First a reminder if you use webmaster tools
When you're research 404 Crawl errors in webmaster tools, frequently you must "view source" to see what link Googlebot actually used. In many cases there are hidden characters that were used in the link that are not displayed by the webmastertools html. A link in Webmaster Tools may look fine, but the href in the Crawl Errors page source code is BAD!
Googlebot is crawling content and creating BAD links For me in many cases the text content of typically an MFA site displays a link in text only (not an href in the source code of the page). Googlebot is turning this text into links it is crawling with. The problem is Googlebot is not validating the link in any way at all. So, lots of 404 "file not found" errors are produced in my sites logs. (Again please see the reminder above).

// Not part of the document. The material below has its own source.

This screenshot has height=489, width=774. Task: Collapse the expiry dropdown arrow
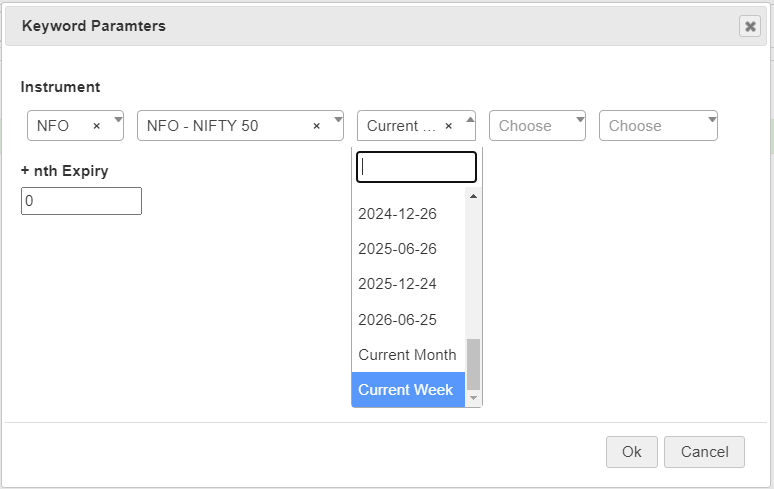pyautogui.click(x=469, y=121)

This is getting tiresome. In one case an MFA site had 74 bad "text only" links over that many pages to a page on one of my sites. I don't know what Google's algo thinks of all this. Does Google's algo even realize it is being fed this crap by Googlebot? I don't even expect webmasters to keep text in a web page, which is not encoded as a link in the first place, as a legitimately formatted hyperlink. Sure it would be nice.
I'm sure Google's looking for links in javascript etc, but just grabbing any old text and using it to crawl with is
JUST GOING TOO FAR! Google invented "nofollow", but this type of "text" link crawling certainly circumvents this to some extent. Nofollow was a big mistake.
I do get tired of webmasters that actually declare a site as reference material, but then in the source code they tell Google this is untrusted content with a "nofollow"!
It seems like Google is trying to undermine their own invention.
I'm just wondering how pervasive this Googlebot bad link/ crawl phenomena is?